8. To consider the second question it is necessary to notice that the Prevention of Corruption Act empowered the Special Court not only to try the
offences under that Act but it also specifically empowered it to take cognizance of the offences under that Act. It is therefore commented that the
decision of the Apex Court dealing with the nature and status of the Special Court and its powers must confine to a Special Court constituted
under the Prevention of Corruption Act and that it has no application for the Spl. Court constituted u/s 14 of the Act and Section 193 of the Code
is a bar to take cognizance of the offence in the absence of a provision enabling the Spl. Court to take cognizance of the offences under the Act.
This aspect is also considered in the decision of Kerala High Court In Re: Director General of Prosecution, The Apex Court in The State of Bihar
Vs. Ram Naresh Pandey, after noting the distinction between enquiry and trial in the scheme of the Code took the view that the word ''try'' in the
phrase ""offences for which he is tried"" in Section 321 of the Code is wide enough to cover enquiry and trial and that the word was not used in any
limited sense. The learned Judges of the Kerala High Court relying upon the interpretation of the word ''try'' given by the Apex Court, are also of
the view that the Special Court u/s 14 of the Act has got wide powers of not only trial but also enquiry into all the offences under the Act, as a
Court of original jurisdiction in terms of the Code. In my view the decision in A.R. Antulay Vs. Ramdas Sriniwas Nayak and Another, is a
complete answer to this question. We need not examine the meaning of the expression ''try'' used in Section 14 of the Act to find whether the
Special Court is empowered to take cognizance of the offences under the Act. Thus the matter is no longer res integra. The Court categorically
held that the Special Court is a Court of original criminal jurisdiction and has therefore, all the powers of the Magistrate u/S. 190 of the Code. The
Apex Court in A.R. Antulay Vs. Ramdas Sriniwas Nayak and Another, ruled, as extracted earlier.

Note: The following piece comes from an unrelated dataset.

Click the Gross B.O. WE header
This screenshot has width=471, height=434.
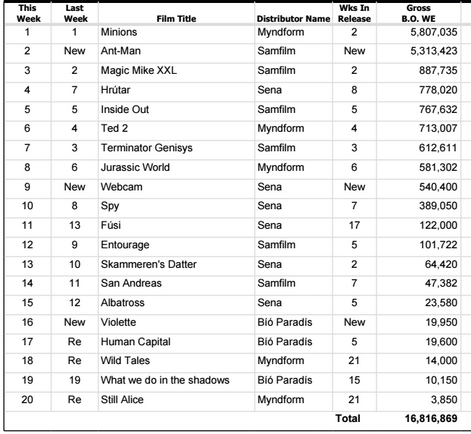418,13
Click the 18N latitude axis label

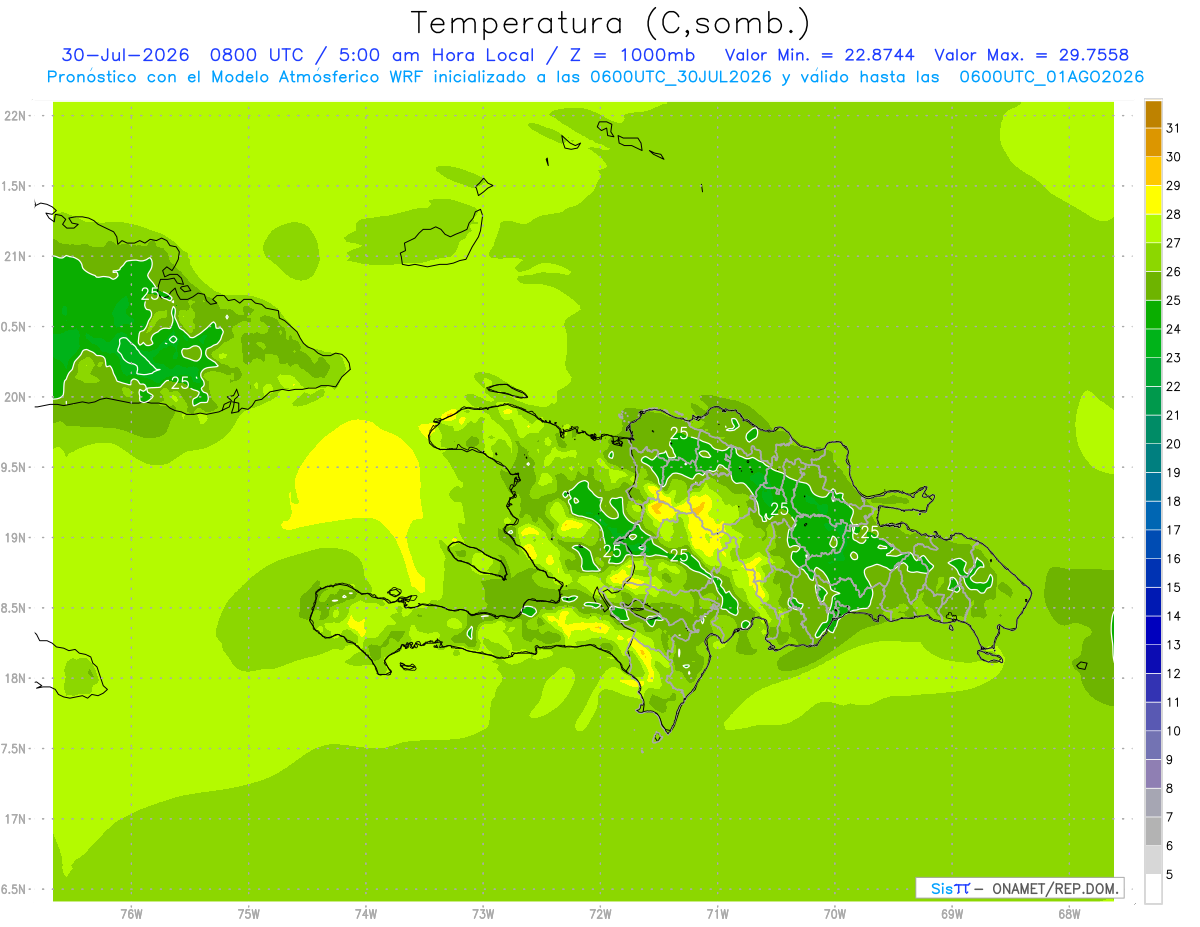tap(17, 679)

..... When taking cognizance, a Court of Special Judge enjoyed the powers u/s 190. When trying cases, it is obligatory to follow the procedure for
trial of warrant cases by a Magistrate though as and by way of status it was equated with a Court of Session.

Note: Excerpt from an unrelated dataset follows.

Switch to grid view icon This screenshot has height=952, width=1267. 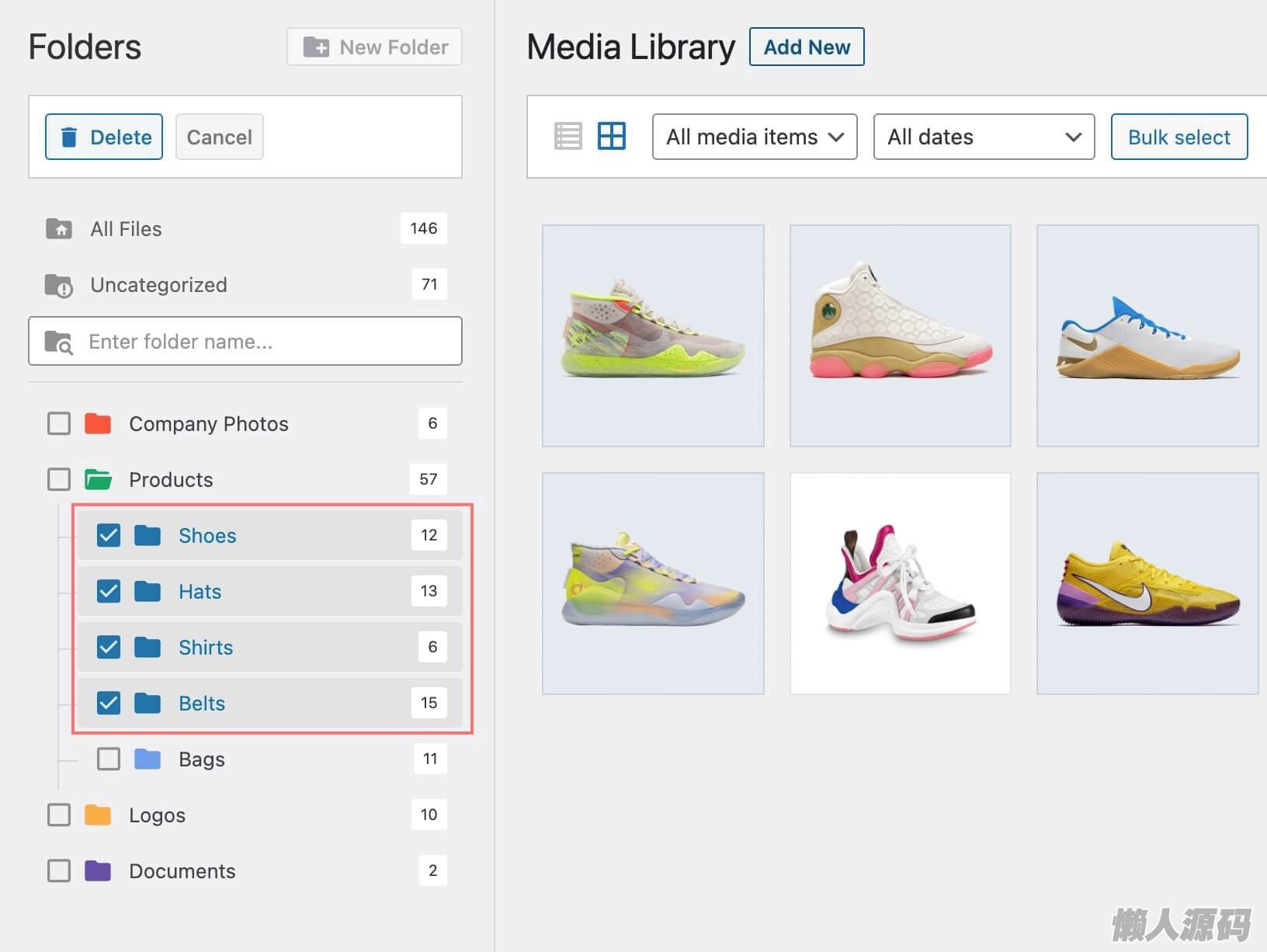tap(611, 137)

In view of the above statement of law holding that the Special Court is a Court of original criminal jurisdiction enjoying all the powers which a
Court of original jurisdiction enjoys and it follows that it is empowered to take cognizance of the cases under the Act. The Special Court has
therefore rightly taken cognizance of the offence against the petitioner. The 1st contention of the learned counsel for the petitioner is, therefore,
rejected.
9. Now coming to the second contention that the mandate containing u/Section 200 of the Code has not been followed since all the witnesses
shown in the complaint have not been examined by the learned Judge as required under the proviso of sub-section (2) of Section 202 of the Code,
it has to be seen whether the said provision is at all applicable to the trial of cases by Special Court. It is true that under the proviso of sub-section
(2) a Magistrate in a trial before the regular courts shall call upon the complainant to produce all his witnesses and examine them on oath, if it
appears to him that the offence is triable by the Court of Session. A similar contention was raised before the Apex Court in A.R. Antulay Vs.

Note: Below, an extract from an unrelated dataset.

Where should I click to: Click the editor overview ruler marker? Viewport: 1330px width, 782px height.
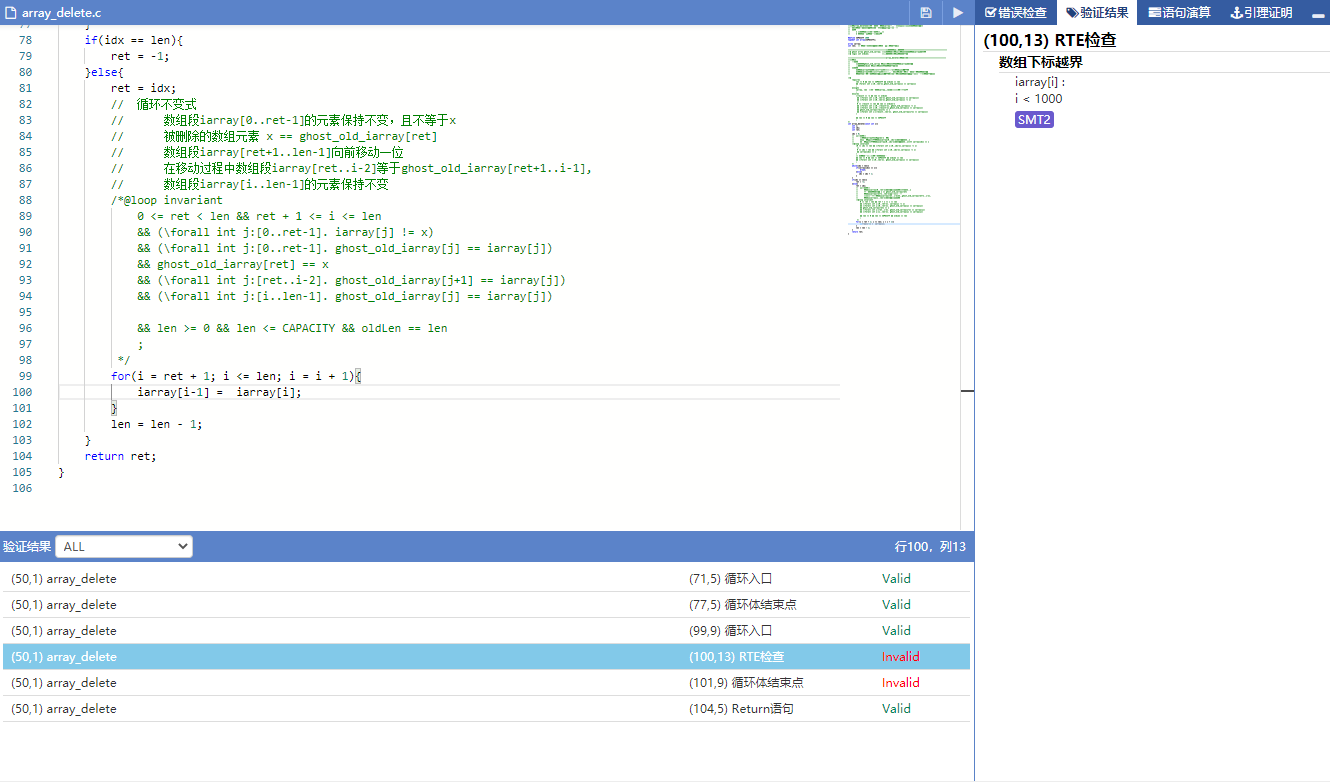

Ramdas Sriniwas Nayak and Another, where it was held (Para 31) :
..... But it must be made distinctly clear that it is neither obligatory to hold the inquiry before issuing process or to direct the investigation of the
offence by police. The matter is in the judicial discretion of the Court and is judicially reviewable depending upon the material disclosed by the
complainant in his statement under oath u/s 200, called in the parlance of Criminal Courts, verification of the complaint and evidence of witnesses if
any .... .... .... Primarily, examination of witnesses even at a pre-process stage by Spl. Judge is not on the footing that the case is exclusively triable
by a Court of Session as contemplated by Section 202(2) proviso. There is no commitment and therefore, Section 202(2) proviso is not attracted.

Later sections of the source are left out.